Rewrite the data from the line containing "You are a computer-use agent. Screen" through the end of the data, inclusive, swapping "dropdown" for "pulldown" and leaving everything else unchanged. Reproduce only those lines.

# Start of Listed records

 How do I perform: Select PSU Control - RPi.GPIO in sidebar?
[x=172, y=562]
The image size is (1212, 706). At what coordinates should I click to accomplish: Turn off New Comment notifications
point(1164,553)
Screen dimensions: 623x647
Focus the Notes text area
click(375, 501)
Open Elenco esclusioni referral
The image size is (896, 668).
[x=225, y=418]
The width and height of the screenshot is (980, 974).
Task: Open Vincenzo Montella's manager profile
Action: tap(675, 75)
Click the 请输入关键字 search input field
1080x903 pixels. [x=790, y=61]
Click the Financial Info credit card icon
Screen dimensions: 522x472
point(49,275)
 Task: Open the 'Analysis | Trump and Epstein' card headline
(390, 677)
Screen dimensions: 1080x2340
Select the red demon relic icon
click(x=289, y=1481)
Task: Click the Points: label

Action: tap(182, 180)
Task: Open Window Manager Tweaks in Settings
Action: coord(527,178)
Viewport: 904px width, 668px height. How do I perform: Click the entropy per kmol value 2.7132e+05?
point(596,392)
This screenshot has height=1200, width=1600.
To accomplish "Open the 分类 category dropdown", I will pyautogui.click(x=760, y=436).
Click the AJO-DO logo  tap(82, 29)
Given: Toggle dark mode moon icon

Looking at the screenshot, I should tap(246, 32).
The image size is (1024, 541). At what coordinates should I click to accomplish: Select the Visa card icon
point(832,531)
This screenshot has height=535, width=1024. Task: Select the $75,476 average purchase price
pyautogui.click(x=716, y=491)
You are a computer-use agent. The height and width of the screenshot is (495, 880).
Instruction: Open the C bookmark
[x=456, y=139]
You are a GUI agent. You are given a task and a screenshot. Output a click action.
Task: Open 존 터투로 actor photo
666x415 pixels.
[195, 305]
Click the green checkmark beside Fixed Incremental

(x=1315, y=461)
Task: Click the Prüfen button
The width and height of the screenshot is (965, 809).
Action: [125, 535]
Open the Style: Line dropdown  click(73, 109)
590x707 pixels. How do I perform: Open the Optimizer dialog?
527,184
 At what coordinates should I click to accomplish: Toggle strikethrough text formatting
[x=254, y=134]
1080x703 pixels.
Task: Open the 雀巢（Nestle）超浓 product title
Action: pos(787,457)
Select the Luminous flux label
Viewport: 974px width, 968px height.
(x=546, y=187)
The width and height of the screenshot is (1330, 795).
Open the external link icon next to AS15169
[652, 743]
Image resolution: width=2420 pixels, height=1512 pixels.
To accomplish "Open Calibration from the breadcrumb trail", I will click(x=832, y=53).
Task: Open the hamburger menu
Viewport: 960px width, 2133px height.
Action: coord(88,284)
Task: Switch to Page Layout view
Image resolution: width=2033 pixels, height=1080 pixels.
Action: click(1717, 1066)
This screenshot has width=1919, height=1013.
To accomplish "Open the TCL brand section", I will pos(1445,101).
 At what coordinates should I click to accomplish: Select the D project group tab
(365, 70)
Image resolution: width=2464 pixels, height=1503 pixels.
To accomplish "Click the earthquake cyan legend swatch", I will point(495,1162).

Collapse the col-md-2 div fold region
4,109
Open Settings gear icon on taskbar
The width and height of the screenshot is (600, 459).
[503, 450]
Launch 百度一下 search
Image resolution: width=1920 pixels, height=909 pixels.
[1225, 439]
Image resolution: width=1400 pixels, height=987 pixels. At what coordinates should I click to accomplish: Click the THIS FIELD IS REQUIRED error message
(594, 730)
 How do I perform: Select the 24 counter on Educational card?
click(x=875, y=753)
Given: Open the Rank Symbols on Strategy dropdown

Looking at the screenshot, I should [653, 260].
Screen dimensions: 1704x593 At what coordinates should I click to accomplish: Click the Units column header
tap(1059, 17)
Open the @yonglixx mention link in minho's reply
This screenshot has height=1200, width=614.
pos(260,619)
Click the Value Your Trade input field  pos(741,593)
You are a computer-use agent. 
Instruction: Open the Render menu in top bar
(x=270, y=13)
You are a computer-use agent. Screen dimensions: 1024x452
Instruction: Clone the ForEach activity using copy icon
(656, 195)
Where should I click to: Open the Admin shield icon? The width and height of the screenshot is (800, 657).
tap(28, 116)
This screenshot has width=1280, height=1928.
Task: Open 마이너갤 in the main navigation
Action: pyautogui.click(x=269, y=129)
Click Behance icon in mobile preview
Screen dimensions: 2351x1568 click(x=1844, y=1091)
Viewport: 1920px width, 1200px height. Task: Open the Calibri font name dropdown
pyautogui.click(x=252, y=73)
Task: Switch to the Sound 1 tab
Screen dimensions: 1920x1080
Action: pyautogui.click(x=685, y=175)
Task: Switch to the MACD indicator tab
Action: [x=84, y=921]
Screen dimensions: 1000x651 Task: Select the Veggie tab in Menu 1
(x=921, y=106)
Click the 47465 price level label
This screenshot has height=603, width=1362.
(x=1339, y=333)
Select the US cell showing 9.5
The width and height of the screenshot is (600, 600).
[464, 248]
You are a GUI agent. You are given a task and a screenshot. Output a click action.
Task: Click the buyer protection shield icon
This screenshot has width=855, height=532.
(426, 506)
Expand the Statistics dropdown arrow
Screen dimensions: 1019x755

# End of Listed records

[Response to the exercise]:
You are a computer-use agent. Screen dimensions: 1024x452
Instruction: Clone the ForEach activity using copy icon
(656, 195)
Where should I click to: Open the Admin shield icon? The width and height of the screenshot is (800, 657).
tap(28, 116)
This screenshot has width=1280, height=1928.
Task: Open 마이너갤 in the main navigation
Action: pyautogui.click(x=269, y=129)
Click Behance icon in mobile preview
Screen dimensions: 2351x1568 click(x=1844, y=1091)
Viewport: 1920px width, 1200px height. Task: Open the Calibri font name pulldown
pyautogui.click(x=252, y=73)
Task: Switch to the Sound 1 tab
Screen dimensions: 1920x1080
Action: pyautogui.click(x=685, y=175)
Task: Switch to the MACD indicator tab
Action: [x=84, y=921]
Screen dimensions: 1000x651 Task: Select the Veggie tab in Menu 1
(x=921, y=106)
Click the 47465 price level label
This screenshot has height=603, width=1362.
(x=1339, y=333)
Select the US cell showing 9.5
The width and height of the screenshot is (600, 600).
[464, 248]
You are a GUI agent. You are given a task and a screenshot. Output a click action.
Task: Click the buyer protection shield icon
This screenshot has width=855, height=532.
(426, 506)
Expand the Statistics pulldown arrow
Screen dimensions: 1019x755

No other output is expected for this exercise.